> [Work instructions]
Return only the lines running from the one that contains "This screenshot has height=960, width=432." through the end of the entries, exactly, both ends included. Omit pictures.

Source information: Begin

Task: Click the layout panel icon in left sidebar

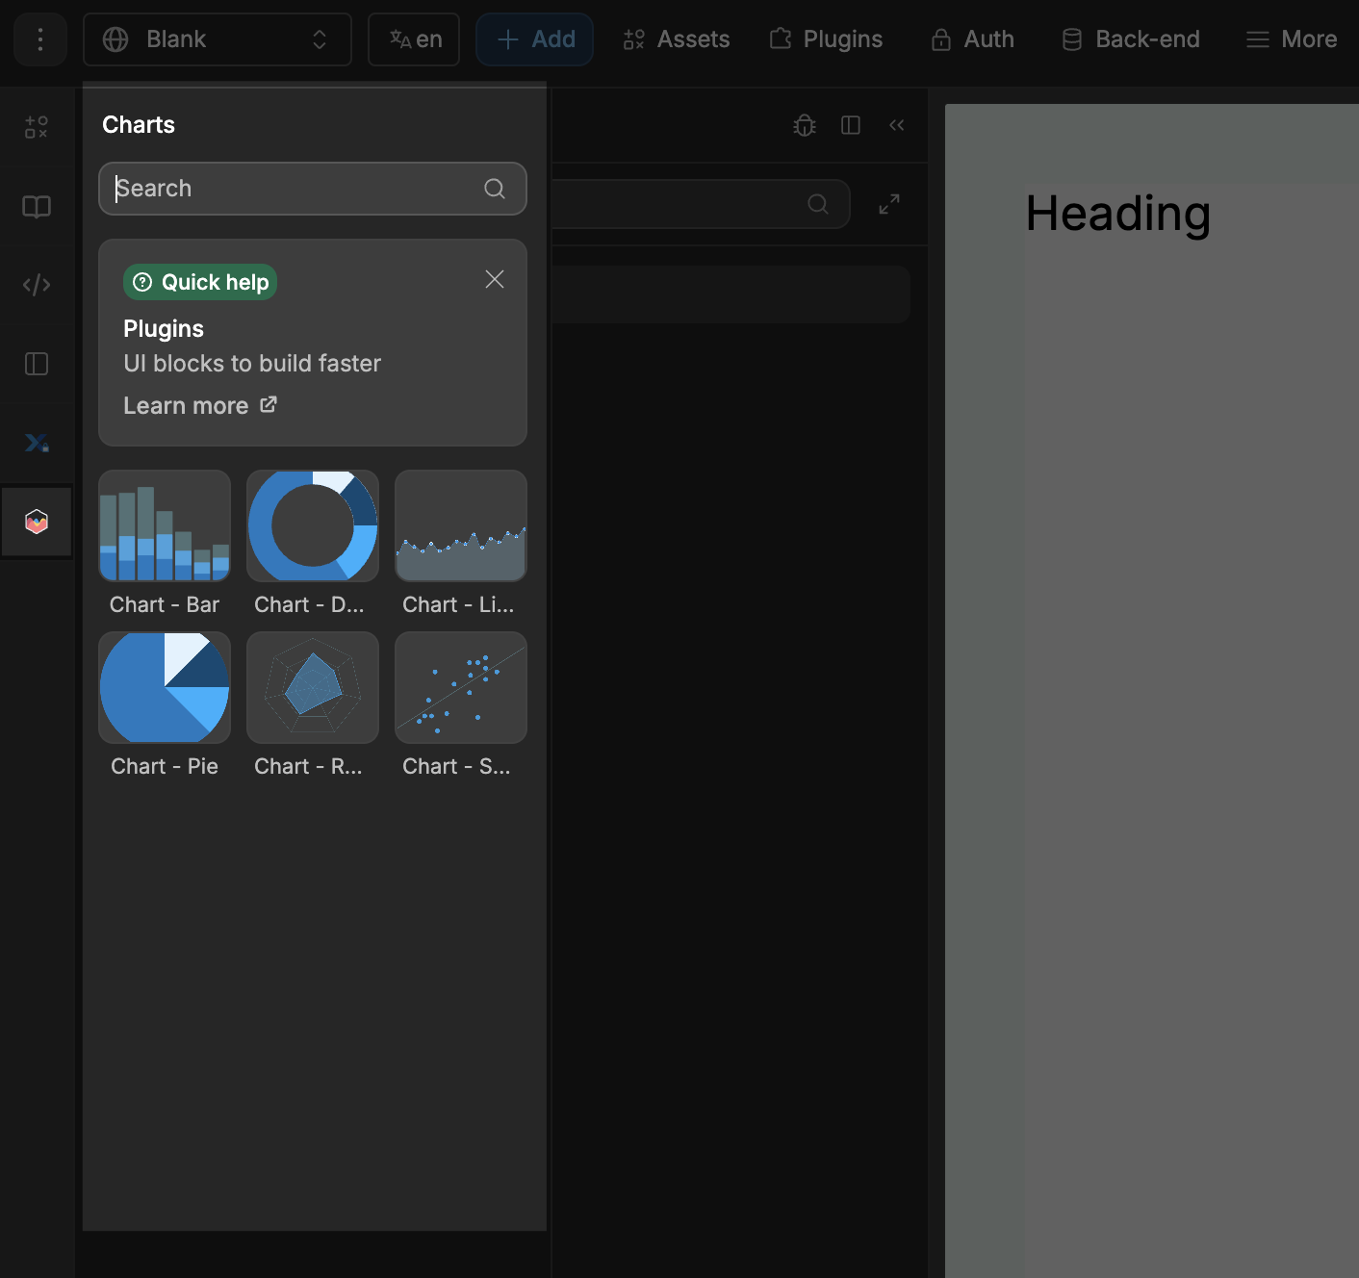Action: coord(36,364)
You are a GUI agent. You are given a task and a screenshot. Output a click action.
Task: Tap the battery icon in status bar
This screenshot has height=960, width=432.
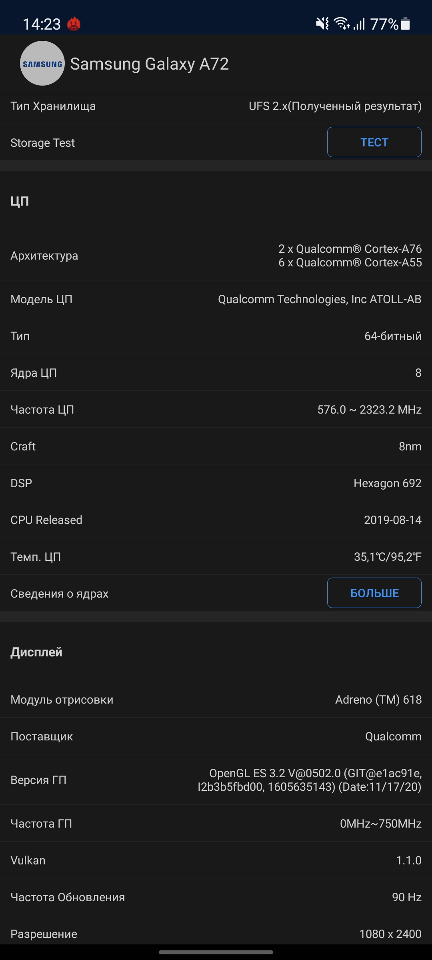pos(405,24)
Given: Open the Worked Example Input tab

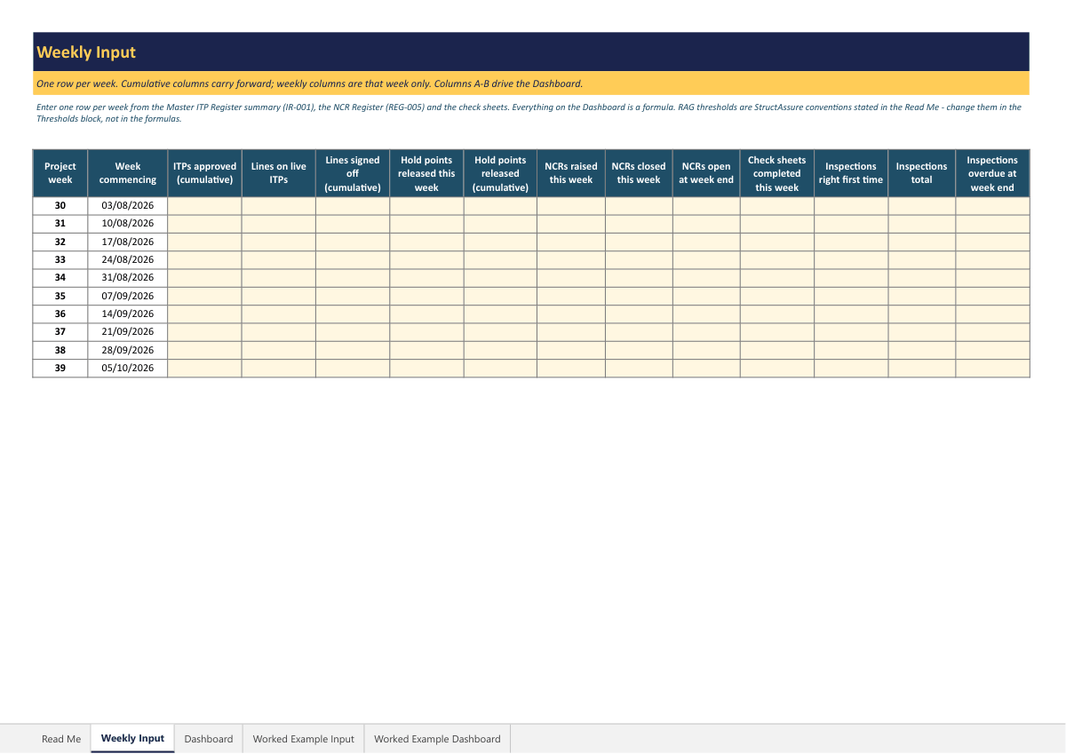Looking at the screenshot, I should point(304,739).
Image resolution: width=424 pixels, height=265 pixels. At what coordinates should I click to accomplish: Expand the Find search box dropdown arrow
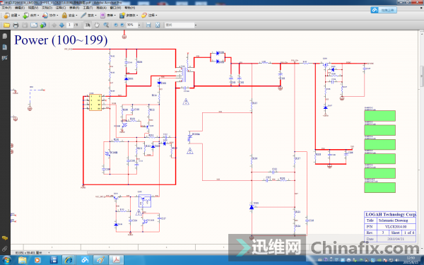tap(196, 25)
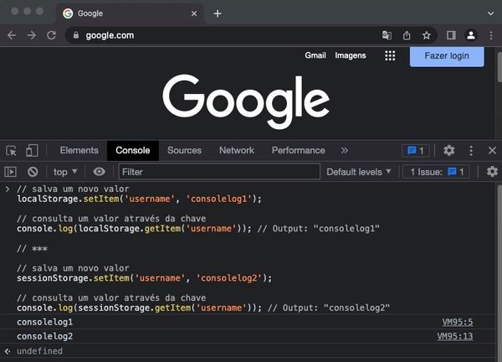Expand more DevTools tabs chevron
The image size is (502, 362).
click(344, 151)
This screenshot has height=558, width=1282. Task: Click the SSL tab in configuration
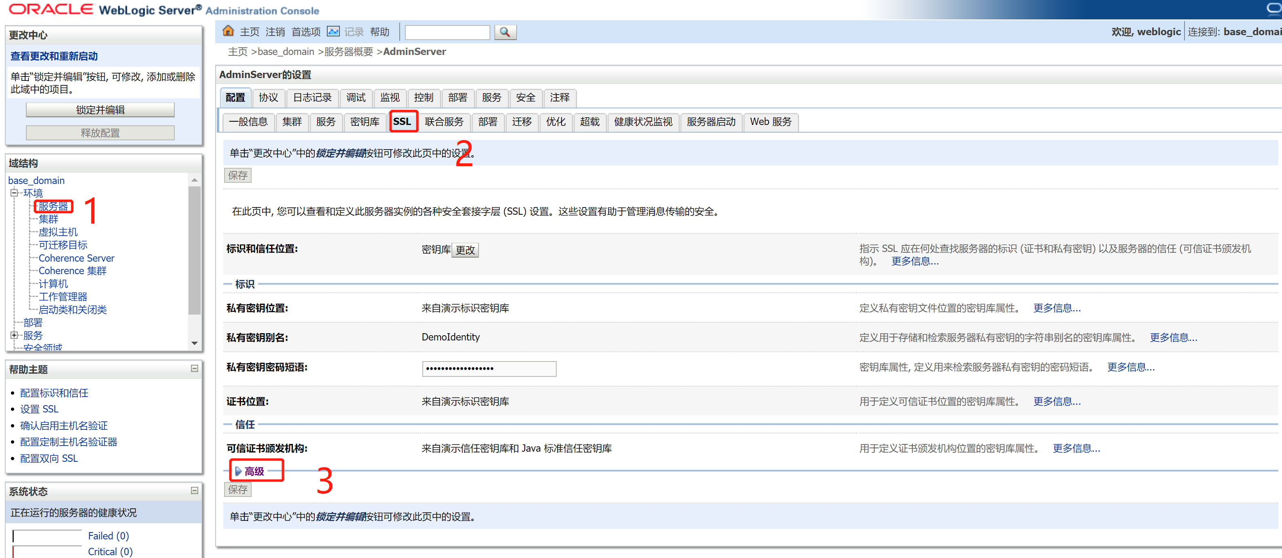(x=402, y=122)
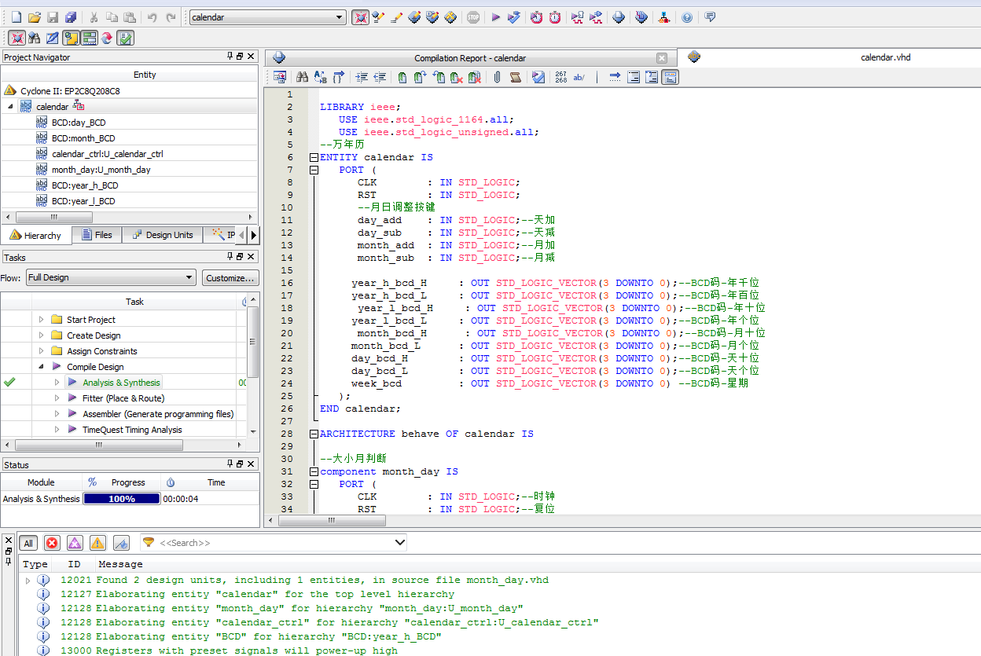Toggle the errors filter in Messages panel

(x=52, y=543)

Source information: End

> [Completed task]
This screenshot has height=960, width=432.
pos(405,24)
Given: Open the Worked Example Input tab

Looking at the screenshot, I should point(304,739).
Image resolution: width=424 pixels, height=265 pixels. At what coordinates should I click to accomplish: Expand the Find search box dropdown arrow
tap(196, 25)
Expand more DevTools tabs chevron
The image size is (502, 362).
click(344, 151)
This screenshot has height=558, width=1282. Task: Click the SSL tab in configuration
(x=402, y=122)
Toggle the errors filter in Messages panel

(x=52, y=543)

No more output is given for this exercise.